Le défenseur a toujours assumé ses prestations. A son arrivée à Strasbourg, il disait à 20 Minutes en septembre 2009 : « Depuis le début de saison, j’ai été nul à ch… C’est normal que je me fasse critiquer. » Une explication à ces performances lentes et pataudes : « J’ai été longtemps blessé et je ne pensais pas être en première ligne tout de suite. Il me faut encore un mois pour être au point. »
Capitaine de Laurent Fournier, Sikimic a régulièrement critiqué la gestion du club par Jafar Hilali. Dans Ouest France, à la veille du dernier match de Guingamp qui allait empêcher le RCS de remonter en Ligue 2, il affirmait : « Avec l’équipe, nous avons fait une saison exceptionnelle avec des joueurs exceptionnels sur le plan humain. Le seul truc qui n’a pas marché, c’est la direction du club, jamais présente et jamais là […] Pour être très clair, je suis en fin de contrat et j’ignore de quoi sera fait l’avenir mais si le président [Jafar Hilali] reste je m’en vais, c’est sûr et certain. Ce mec m’impressionne. Je ne comprends rien à ce qu’il fait… »

Un retour triomphal

La liquidation du club en 2011 a poussé le Serbe à quitter Strasbourg. Parti à l’Apollon Limassol, il est revenu six mois plus tard en Alsace convaincu par François Keller, Frédéric Sitterlé et des conditions salariales favorables grâce à la promesse financière tenue par Sébastien Graeff, éphémère repreneur du RCS. Le club est en CFA 2 et bataille avec Vesoul. Le retour de Sikimic coïncide avec l’écrasante deuxième partie de saison du club : 14 victoires, 4 nuls et une défaite à laquelle il ne participe pas.

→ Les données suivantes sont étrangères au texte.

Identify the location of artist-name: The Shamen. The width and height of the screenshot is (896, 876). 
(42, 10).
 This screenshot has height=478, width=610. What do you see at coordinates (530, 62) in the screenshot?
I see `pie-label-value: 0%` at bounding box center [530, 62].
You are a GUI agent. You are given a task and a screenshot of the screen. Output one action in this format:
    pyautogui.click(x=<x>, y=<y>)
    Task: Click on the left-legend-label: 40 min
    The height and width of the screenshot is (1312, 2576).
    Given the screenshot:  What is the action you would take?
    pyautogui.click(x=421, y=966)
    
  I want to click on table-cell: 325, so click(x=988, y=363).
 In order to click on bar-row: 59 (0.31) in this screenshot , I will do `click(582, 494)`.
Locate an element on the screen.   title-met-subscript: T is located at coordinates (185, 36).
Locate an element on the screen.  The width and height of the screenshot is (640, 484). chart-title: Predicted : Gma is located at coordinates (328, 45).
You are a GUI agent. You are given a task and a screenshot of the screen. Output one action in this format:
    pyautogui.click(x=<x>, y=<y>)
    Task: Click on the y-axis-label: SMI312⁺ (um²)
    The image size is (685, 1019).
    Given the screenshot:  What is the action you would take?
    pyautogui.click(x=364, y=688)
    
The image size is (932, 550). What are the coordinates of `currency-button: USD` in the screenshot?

>> L’égalisation de Milovan Sikimic dans le derby face à Mulhouse (1-1) à 3’25.


Un joueur de tête (en bas)

Sikimic a inscrit six buts pour le Racing en championnat. Cinq l’ont été de la tête. Il a notamment égalisé face au FC Mulhouse (1-1), lors du derby en CFA. Celui inscrit face à Dijon (3-1), le 16 avril 2010, a fait croire aux suiveurs du club qu’il pouvait se maintenir en Ligue 2. Ce soir de 33e journée, le club avait 40 points, était 15e avec 6 points d’avance sur le premier relégable. Hélas, avec seulement 2 points pris sur les cinq derniers matchs, il tombait en National. Si le défenseur a fait preuve d’une belle fidélité au Racing (L2, National, CFA, CFA 2), il a été de sa pire période : relégation en National, liquidation judiciaire, passage express de Gilbert Gress, rachat par Jafar Hilali, reprise floue de Frédéric Sitterlé.